Required work => The finished copy should hold every entry exactly as given, and no pictures.

Extracted data =>

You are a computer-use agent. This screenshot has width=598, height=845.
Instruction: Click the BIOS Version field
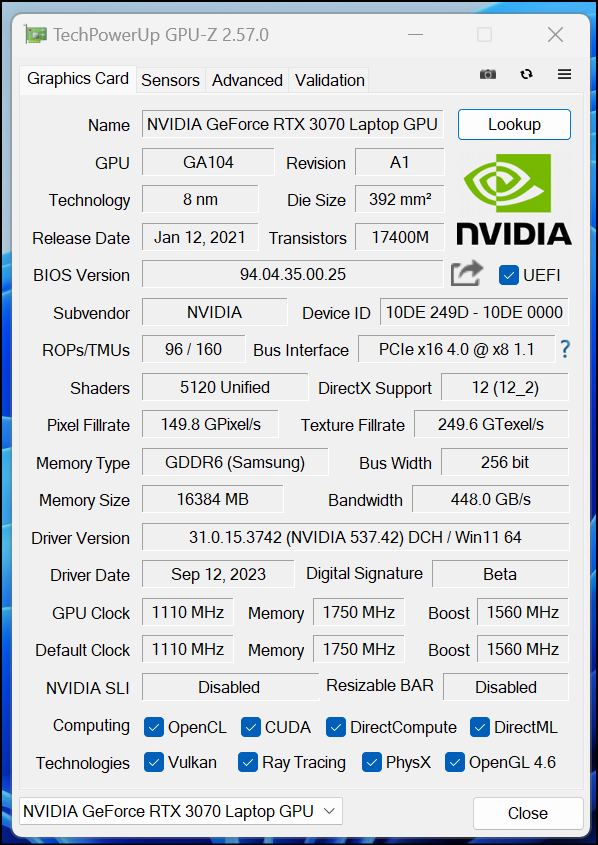click(293, 274)
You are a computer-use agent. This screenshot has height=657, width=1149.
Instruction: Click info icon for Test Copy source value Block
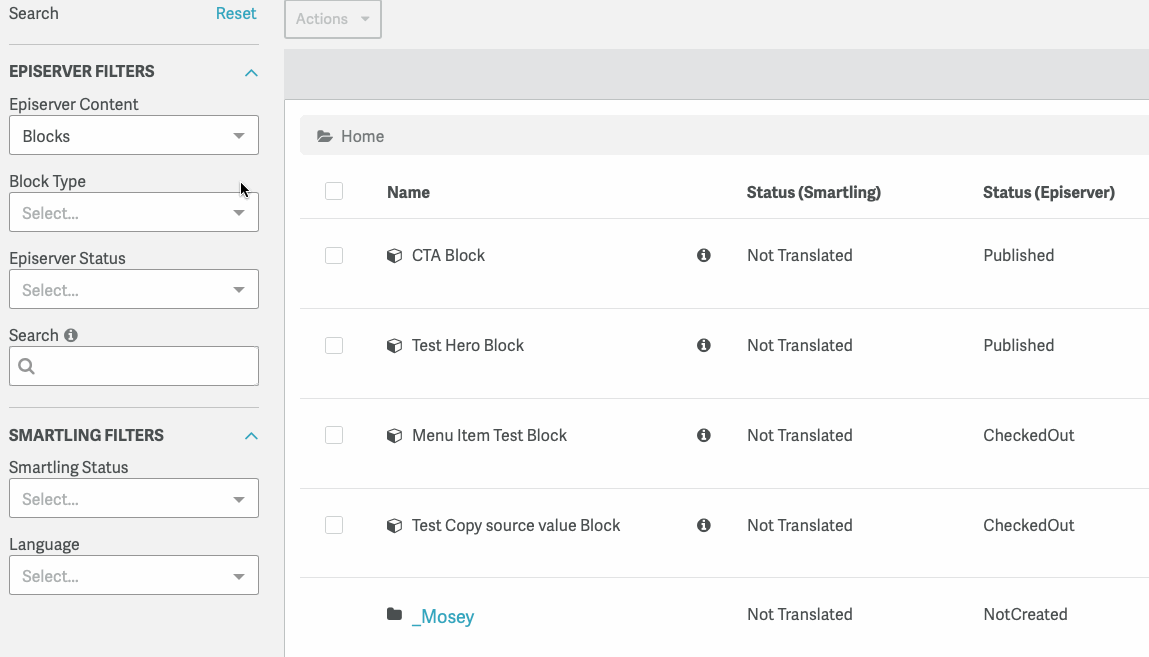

Written answer =>
You are a computer-use agent. This screenshot has width=598, height=845.
Instruction: Click the BIOS Version field
click(293, 274)
You are a computer-use agent. This screenshot has height=657, width=1149.
Instruction: Click info icon for Test Copy source value Block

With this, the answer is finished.